Here are the key bits: [My bolding]
"Self-reactive GC B cells not eliminated if
target self-antigen is in a distal tissue"
"In the current study, self-reactive B cells generated de novo in the GC failed to survive when their target self-antigen was either expressed ubiquitously or specifically in cells proximal to the GC microenvironment. By contrast,
GC B cells that recognized rare or tissue-specific self-antigens were not eliminated, and could instead undergo positive selection by cross-reactive foreign antigen and produce plasma cells secreting high-affinity autoantibodies."
It does not matter where the infection is.

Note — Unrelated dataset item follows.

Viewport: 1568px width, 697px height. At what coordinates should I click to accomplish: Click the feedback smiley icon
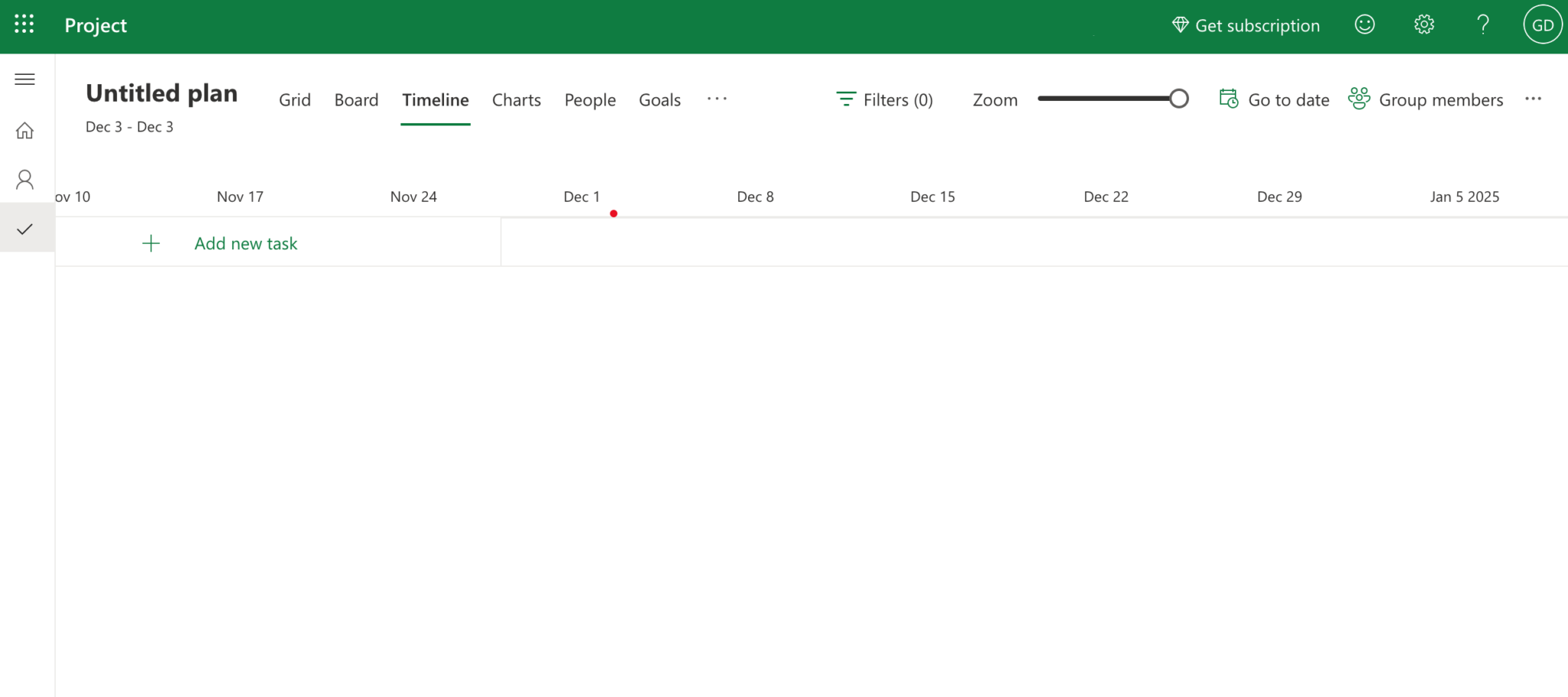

It is not about the pathogen. Its about the expression of the epitope. The epitope is the amino acid sequence the antibody binds to. Germinal centers are capable of eliminating auto-antibodies if a similar target exists close to them. If the target is far away they do not eliminate the self-antigen.

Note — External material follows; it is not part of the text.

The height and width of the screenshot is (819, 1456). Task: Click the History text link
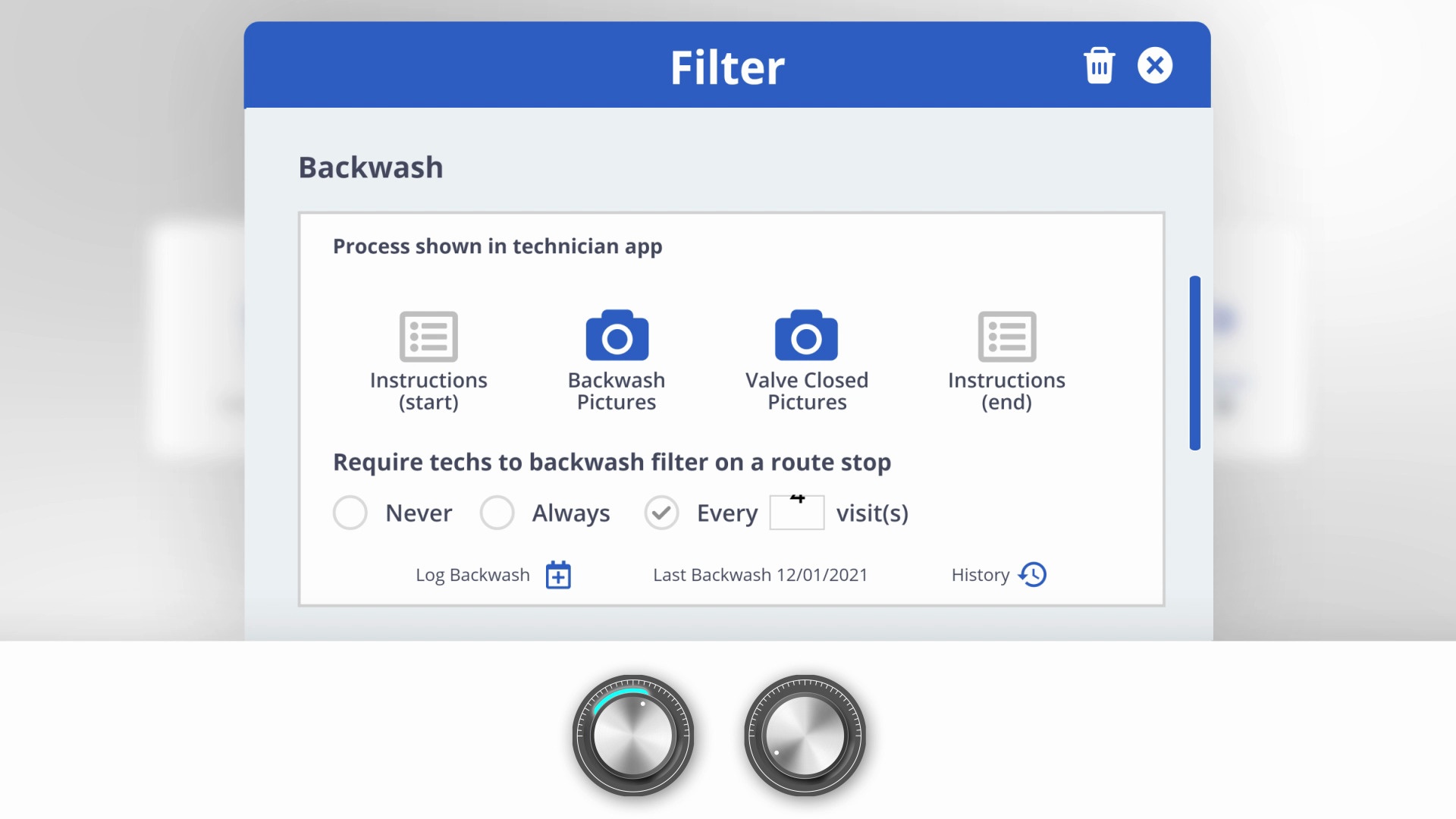(980, 575)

What this does to my explanation several posts ago is shift the emphasis. A gut infection could possibly result in auto-antibodies to brain tissue. Similarly a brain infection could possibly result in auto-antibodies to gut tissue. A wide spread viral infection, according to the abstract (the paper might be different to the abstract about this), could still do it. This is because if a B cell is hypermutating in for example a germinal center in the gut, that germinal center will only check for autoimmunity in very close tissue in the gut (though this is not really a purposeful activity, its a function of the biology). Target epitopes in the brain tissue will not be checked for unless they are also expressed in the gut. So the gut germinal center will give an all-clear and the B cell survives. Hello to autoimmunity.
So the apparent co-occurance of gut infection and a brain disorder might actually reflect reality. The whole point is that an infection in one part of the body gives rise to autoimmunity somewhere else. Since the gut is a source of many pathogens, gut infection is likely to be a trigger for many cases of autoimmunity.
However the opposite might be true too. A brain infection (such as measles encephalitis) which I had might induce autoimmunity to the gut. This might weaken the gut, leading to worse infections, which might induce autoimmunity in the brain ... and so the cycle continues.
This implies, but does not prove, that it does not matter where the infection is. Once autoimmune issues start then it becomes a cycle of new autoimmune issues. This is most likely in the case where the original autoimmune target is the gut, in other words when the infection is not in the gut. That infection, which generates gut auto-antibodies, would weaken the gut and a following gut infection would then be more severe, leading to greater risk of autoimmunity.
Of course none of this takes into account autoinflammatory pathways, something which I think will be closely intertwined with this idea.
Just to be clear, when I say pathogen I really mean pathogenic target. This includes vaccines.